Son retour en France est enregistré le 10 juin 1945.
Libéré par la progression de l’Armée Rouge, il revient du camp de travail de Thorn en Pologne, dépendant du camp de concentration du Stutthof. Son frère jumeau, Jean, a lui réussi à s’évader en Suède.
De sa déportation et de ce qu’il a traversé, je n’ai que des échos. Je sais qu’il en a parlé au moins une fois à mon père, « entre hommes » parce que c’était comme ça pour lui, lui faisant promettre de ne rien dire à ma mère, sa fille. Une culture patriarcale du secret.
Il est mort en août 1987, j’avais huit ans et je n’en ai jamais parlé avec lui évidemment.
Enfant, je me souviens qu’il m’avait un jour dessiné rapidement un portrait sur un bout de papier : c’était celui de Léon Blum, que bien sûr je ne connaissais pas. J’ai du le remercier (il m’impressionnait, me faisait un peu peur même), mais j’ai certainement du ce jour-là ne pas trop quoi savoir en dire - ou en penser - de plus. Ni quoi en faire.
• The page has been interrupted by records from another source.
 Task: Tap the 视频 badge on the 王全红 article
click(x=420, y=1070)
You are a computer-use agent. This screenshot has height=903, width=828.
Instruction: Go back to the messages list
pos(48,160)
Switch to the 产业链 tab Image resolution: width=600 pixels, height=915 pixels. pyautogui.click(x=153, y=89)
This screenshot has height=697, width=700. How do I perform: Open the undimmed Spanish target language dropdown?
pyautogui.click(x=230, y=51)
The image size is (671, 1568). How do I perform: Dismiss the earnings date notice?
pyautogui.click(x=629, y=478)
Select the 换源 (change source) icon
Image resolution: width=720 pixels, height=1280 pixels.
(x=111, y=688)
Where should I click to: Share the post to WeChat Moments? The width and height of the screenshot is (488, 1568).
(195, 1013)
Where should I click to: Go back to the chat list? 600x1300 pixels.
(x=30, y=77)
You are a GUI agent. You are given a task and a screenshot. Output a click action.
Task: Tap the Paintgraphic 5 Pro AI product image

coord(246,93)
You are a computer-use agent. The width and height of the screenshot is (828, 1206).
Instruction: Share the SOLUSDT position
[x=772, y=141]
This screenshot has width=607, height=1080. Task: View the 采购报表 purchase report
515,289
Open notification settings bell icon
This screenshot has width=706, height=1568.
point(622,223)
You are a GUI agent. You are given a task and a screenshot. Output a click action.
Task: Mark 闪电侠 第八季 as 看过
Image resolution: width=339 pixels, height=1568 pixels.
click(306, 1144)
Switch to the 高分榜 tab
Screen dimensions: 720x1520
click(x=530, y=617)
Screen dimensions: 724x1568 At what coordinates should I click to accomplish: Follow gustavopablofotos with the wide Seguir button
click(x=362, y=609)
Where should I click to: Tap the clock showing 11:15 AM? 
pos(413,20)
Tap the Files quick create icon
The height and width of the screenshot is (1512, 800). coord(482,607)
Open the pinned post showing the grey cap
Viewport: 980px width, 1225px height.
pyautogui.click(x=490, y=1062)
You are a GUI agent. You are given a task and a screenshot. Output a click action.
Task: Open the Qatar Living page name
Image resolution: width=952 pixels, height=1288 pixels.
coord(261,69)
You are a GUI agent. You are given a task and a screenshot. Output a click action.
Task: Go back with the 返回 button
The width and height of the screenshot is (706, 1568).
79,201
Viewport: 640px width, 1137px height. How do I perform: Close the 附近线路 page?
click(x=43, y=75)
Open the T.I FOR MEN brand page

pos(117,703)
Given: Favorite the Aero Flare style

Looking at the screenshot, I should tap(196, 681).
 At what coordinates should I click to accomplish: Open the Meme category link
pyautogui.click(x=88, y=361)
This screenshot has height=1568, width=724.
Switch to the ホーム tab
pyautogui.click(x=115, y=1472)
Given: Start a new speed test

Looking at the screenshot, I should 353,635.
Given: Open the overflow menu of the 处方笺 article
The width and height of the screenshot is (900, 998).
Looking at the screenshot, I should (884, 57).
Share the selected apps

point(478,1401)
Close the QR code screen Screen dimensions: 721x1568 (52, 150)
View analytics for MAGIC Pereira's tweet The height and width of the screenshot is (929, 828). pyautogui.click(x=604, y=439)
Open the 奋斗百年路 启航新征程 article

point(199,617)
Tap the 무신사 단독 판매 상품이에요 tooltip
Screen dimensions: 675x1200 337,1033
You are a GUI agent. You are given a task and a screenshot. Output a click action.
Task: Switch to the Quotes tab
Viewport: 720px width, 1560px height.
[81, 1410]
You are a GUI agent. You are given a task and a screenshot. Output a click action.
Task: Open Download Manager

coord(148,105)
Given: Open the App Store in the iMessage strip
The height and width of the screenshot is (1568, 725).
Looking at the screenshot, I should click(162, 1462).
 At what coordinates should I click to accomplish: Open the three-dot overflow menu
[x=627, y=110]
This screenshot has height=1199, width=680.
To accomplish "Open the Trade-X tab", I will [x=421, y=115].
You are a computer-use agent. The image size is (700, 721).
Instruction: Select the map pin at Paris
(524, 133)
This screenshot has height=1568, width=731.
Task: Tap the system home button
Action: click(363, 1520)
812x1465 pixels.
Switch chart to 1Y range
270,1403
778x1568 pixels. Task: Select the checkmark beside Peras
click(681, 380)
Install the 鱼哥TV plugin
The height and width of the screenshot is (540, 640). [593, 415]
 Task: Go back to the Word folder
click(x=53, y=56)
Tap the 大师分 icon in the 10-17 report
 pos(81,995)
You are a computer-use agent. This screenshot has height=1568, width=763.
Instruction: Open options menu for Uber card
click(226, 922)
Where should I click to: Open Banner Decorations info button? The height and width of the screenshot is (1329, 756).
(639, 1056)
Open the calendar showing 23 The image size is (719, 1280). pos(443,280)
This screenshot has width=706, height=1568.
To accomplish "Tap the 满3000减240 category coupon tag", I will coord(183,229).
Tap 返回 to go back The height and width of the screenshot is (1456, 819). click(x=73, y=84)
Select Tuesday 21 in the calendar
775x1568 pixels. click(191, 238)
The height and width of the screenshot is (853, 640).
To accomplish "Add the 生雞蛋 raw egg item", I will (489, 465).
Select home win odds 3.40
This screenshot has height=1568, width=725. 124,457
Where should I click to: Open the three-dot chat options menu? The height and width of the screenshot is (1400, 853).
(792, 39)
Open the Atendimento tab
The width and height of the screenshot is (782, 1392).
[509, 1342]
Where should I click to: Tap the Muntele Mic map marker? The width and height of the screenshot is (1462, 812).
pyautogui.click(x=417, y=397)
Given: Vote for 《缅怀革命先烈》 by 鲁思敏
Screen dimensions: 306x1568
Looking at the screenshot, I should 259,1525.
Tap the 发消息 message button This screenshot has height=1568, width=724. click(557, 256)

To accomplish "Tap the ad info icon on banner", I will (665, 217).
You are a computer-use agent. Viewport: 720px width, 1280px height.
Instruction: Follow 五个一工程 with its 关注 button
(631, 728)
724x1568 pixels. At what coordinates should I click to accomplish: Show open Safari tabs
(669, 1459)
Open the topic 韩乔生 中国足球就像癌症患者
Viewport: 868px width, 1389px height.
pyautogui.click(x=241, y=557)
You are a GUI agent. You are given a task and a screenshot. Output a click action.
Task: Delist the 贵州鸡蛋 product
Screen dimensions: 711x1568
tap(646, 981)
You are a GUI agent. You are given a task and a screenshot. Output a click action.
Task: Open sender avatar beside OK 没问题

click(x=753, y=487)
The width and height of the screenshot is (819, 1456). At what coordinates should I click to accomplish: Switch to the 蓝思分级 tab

Ce tableau en tout cas je l’ai toujours vu, il m’a toujours fasciné et accompagné. Toujours au milieu du salon de l’appartement où vivaient mes grands parents à Fresnes. Et au même endroit dans celui, plus petit, où a vécu ma grand-mère, Paulette née Masson, après, à Fresnes aussi.
Avec elle j’ai pu parler, adolescent et jeune adulte. Pour elle aussi la guerre était un souvenir vif, une angoisse qui ne s’était jamais assoupie. Des dizaines d’années après, elle parlait encore avec émotion du pas de l’armée d’occupation et de la terreur que ce son martial représentait pour la jeune fille qu’elle était.
Ces misérables là, ce sont ceux que mon grand-père a voulu peindre et exposer chez lui, avoir sous les yeux au quotidien. C’est ce tableau là que ma grand-mère a conservé. Avec toujours cette inscription rageuse, sur la même palissade, toute leur vie : « À bas la guerre ».